For many of us more than half of annual weight gain occurs between Thanksgiving and New Year's. Some studies say the average American puts on up to 5 to 7 pounds in these few weeks. And it's no wonder if you count up the cookies, cakes and cups full of eggnog we just can't say no to at holiday parties. While we're chatting away and filling ourselves with holiday cheer, we're also filling up with calories ... one nibble at a time. Those empty calories add up fast. So before your belly starts shaking like a bowl full of jelly, check out these tips:
At holiday parties where tempting foods are often served, eat something healthy beforehand so you're not likely to overindulge. Interact away from the buffet where it's easy to graze mindlessly. Serve yourself and move to a different part of the room.
Eat breakfast. Studies show that if you skip breakfast, you end up consuming more calories throughout the day than those who start off with a bowl of high-fiber cereal.
Watch your liquid calories and reach for tall, slender glasses. A Cornell University study showed adults who drank from tall, slender glasses drank about 19 percent less than those who drank from short, wide glasses.
Make your holidays more event-based and less food-based. Go for a long walk before your meals and have the family gather branches, berries and leaves to build a beautiful fall centerpiece for your table.
Rid your home of leftovers by having festive gift containers for everyone to take home samples of their favorite dishes.
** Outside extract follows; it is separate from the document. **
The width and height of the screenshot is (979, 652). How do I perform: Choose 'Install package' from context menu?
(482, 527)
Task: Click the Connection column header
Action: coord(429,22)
Keep your hands, mind and feet busy. People can often get bored during the holidays and turn to food. Plan on reading a novel, taking photos, playing a game, writing in a journal or participating in a fun run.
Practice portion control. Bake your favorite cookies or pie, but make the cookies smaller than usual and cut the pie in smaller slices. Take one piece and WALK AWAY. Let's face it, some desserts should be avoided. One slice of pecan pie can be as much as 900 calories - OUCH!
Cook smart when making your delicious holiday recipes. Use a heart-healthy spread instead of butter, add dried fruit and reduce the amount of chocolate chips in cookies, cut your sugar amount by half or use a sugar substitute, or grill green beans instead of baking the usual casserole. These little steps could save you more calories than you think!